4. Tokoh Ibu yang memiliki sifat belas kasih atau penyayang
Ibu: Jika mas sedang bersedih, bukankah sudah selayaknya jika aku
menghibur. Apa sekarang mas susdah merasa nyaman? (hlm 9)
Ibu: Mas, bukanlah Danareja dan aku bukan Dewi Sukesi. Kita adalah
suami istri yang tak terpisahkan. Bagai akar dan tanah. (hlm 9)
Ibu: Sudahlah, jangan terlalu banyak berpikir. Lebih baik istirahat. Besok
mas harus menghadiri upacara penghargaan. ... (hlm 10)

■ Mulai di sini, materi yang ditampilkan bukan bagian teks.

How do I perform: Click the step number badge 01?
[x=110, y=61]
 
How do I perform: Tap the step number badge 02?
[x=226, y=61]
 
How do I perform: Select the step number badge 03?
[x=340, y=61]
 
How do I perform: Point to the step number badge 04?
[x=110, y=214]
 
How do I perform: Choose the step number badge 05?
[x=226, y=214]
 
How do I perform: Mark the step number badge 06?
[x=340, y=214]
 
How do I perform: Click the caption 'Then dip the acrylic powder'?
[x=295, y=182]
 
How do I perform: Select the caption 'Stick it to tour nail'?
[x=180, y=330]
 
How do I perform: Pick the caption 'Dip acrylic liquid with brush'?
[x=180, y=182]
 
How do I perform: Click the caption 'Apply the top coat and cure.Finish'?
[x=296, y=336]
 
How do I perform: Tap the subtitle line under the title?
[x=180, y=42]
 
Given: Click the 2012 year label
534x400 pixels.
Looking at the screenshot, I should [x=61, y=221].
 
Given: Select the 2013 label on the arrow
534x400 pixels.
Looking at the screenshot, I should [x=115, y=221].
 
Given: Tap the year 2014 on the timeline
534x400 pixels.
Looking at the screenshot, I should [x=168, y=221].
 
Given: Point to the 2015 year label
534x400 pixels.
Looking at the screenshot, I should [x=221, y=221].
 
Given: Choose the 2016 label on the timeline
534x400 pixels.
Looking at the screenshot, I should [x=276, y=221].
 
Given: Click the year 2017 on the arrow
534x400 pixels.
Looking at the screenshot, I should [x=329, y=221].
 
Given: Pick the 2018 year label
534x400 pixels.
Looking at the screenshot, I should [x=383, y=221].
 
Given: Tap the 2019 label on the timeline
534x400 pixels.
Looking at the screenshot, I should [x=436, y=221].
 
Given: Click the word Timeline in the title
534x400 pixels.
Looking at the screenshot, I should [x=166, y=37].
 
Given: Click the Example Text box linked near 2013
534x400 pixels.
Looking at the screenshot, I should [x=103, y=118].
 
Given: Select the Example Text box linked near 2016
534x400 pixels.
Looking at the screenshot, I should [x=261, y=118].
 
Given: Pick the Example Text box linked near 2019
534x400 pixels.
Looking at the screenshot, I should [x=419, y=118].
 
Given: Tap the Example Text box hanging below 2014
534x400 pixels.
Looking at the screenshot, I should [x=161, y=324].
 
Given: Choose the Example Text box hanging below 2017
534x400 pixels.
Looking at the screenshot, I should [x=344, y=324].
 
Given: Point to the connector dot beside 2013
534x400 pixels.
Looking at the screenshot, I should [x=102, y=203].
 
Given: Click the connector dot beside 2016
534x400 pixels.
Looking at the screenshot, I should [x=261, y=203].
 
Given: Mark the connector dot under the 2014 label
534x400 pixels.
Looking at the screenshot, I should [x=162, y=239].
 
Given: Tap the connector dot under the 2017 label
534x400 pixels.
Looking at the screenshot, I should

Ibu: Tidak, mas. Aku tidak akan pernah meninggalkan mas. Tapi lihat,
Mardi, kasihan dia tertidur di kursi, biar aku antar ke kamar dulu ya mas.
(hlm 11)
Ibu: Mas, jangan pergi dulu. Angkat kakek ke kamar. Kasihan di sini
dingin. (hlm 13)
Ibu: kasihan kakek. Di usianya yang tua, masih saja diganggu ingatan-
ingatannya .
Ibu: Jangan, mas. Biar aku saja yang mengurus kakek. Panti jompo
bukanlah solusi.
Ibu: Yang sabar. Bagaimanapun juga Kakek adalah tanggung jawab kita.
Lebih baik kita istirahat. Kita bicarakan masalah ini besok saja, aku juga
sudah capek. Mas angkat kakek. (hlm 14)
Kesimpulan

Berdasarkan pembahasan di atas, dapat


disimpulkan bahwa feminisme kultural yang
mencerminkan moralitas tinggi serta nilai luhur pada
tokoh Ibu dalam Lakon “Kebo Nyusu Gudel” mampu
menunjukan kualitas feminitas sebagai sebuah sumber
kekuatan dan kebanggaan personal. Yaitu nilai luhur
tokoh Ibu yang sabar, belas kasih, dengan tulus
menjaga, melayani dan menyayangi kakek. Sebagai
penegah antara bapak dan kakek dan mampu
menyelesaikan konflik tanpa adanya kekerasan.